:: TASK DETAILS ::
Using the records below, copy every line that holds the string "magnifier".

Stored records
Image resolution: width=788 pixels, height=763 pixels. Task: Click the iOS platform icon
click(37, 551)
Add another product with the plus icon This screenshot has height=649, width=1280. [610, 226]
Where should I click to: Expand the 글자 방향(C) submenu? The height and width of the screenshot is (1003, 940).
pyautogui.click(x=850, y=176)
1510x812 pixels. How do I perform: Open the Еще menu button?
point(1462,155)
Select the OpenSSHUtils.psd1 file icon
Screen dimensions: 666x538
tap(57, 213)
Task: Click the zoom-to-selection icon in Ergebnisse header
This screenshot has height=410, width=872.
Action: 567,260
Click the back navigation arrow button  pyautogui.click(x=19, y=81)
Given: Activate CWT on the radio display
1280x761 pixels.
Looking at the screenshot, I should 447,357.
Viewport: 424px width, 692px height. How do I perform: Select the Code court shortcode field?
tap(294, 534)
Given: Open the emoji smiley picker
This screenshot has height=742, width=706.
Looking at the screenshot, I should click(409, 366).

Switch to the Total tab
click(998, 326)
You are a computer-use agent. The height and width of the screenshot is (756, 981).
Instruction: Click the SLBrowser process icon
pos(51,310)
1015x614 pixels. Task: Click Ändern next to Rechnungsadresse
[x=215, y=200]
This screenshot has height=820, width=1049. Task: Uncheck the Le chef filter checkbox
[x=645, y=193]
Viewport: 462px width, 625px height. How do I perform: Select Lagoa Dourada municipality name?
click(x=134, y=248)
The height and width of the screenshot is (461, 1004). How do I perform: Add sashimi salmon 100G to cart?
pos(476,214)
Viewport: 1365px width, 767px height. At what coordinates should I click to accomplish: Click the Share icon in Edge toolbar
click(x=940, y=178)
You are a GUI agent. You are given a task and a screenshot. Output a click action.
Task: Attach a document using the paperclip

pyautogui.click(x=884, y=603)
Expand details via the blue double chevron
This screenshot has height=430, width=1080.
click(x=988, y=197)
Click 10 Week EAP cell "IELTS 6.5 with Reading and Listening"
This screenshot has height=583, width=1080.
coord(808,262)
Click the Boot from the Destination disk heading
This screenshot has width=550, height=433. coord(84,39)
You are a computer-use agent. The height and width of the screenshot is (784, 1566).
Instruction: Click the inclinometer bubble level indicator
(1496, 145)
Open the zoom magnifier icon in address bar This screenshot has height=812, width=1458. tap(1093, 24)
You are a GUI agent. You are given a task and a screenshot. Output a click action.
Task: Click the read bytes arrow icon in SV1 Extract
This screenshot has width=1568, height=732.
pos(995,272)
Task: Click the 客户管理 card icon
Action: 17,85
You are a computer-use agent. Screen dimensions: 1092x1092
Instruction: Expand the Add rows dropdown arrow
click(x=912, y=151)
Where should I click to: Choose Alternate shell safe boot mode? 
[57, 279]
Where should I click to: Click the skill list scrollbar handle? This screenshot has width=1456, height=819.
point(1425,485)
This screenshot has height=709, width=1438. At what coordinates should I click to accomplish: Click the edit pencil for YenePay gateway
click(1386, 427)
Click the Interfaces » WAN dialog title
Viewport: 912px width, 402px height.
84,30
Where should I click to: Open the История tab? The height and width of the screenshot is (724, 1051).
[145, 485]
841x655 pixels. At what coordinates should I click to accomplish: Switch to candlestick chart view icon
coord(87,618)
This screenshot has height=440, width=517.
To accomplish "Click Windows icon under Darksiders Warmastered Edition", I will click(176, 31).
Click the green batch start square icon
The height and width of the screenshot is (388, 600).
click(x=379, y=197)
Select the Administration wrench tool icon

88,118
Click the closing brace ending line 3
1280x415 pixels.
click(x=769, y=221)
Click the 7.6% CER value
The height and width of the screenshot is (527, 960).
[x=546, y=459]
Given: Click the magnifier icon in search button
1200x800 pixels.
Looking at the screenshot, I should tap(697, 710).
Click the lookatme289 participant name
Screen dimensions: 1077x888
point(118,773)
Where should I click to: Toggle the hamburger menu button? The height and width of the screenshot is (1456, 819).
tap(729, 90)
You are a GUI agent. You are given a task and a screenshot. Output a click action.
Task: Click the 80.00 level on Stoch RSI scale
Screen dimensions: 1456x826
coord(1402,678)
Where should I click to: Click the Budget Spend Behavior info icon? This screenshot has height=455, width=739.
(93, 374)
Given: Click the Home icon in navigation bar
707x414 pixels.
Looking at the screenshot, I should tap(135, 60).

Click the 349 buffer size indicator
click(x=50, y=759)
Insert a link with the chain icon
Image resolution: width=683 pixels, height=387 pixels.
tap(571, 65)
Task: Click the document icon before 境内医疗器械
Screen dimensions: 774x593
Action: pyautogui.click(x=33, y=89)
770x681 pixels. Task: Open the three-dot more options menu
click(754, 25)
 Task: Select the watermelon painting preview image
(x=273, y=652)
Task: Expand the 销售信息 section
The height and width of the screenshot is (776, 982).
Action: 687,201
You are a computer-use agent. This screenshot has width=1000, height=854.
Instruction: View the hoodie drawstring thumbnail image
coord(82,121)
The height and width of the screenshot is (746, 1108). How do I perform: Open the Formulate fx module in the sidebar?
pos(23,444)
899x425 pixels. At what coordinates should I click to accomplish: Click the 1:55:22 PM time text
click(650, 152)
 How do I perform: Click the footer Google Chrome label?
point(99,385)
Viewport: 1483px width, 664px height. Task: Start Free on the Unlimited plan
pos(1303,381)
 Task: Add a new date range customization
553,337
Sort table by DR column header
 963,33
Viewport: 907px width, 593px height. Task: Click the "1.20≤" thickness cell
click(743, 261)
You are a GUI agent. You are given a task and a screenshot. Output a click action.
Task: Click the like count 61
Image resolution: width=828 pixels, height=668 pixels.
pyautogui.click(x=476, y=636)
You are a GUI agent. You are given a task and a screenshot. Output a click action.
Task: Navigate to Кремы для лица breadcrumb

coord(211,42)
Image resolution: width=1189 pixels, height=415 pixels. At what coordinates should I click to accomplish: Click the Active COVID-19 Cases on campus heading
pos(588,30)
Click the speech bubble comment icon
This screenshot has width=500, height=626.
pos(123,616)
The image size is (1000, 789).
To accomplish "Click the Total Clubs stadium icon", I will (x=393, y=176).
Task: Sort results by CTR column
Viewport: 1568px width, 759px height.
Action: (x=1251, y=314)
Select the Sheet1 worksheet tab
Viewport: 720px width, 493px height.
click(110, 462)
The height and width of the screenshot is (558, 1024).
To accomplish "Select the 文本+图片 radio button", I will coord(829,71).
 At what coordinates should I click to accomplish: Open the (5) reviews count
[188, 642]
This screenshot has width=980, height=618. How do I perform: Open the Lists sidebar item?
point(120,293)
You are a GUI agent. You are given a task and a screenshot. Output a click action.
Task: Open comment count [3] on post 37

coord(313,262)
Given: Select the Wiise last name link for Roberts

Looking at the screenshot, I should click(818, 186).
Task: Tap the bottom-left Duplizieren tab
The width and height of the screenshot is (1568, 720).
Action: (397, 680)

:: EXERCISE RESULT ::
Open the zoom magnifier icon in address bar This screenshot has height=812, width=1458. tap(1093, 24)
Given: Click the magnifier icon in search button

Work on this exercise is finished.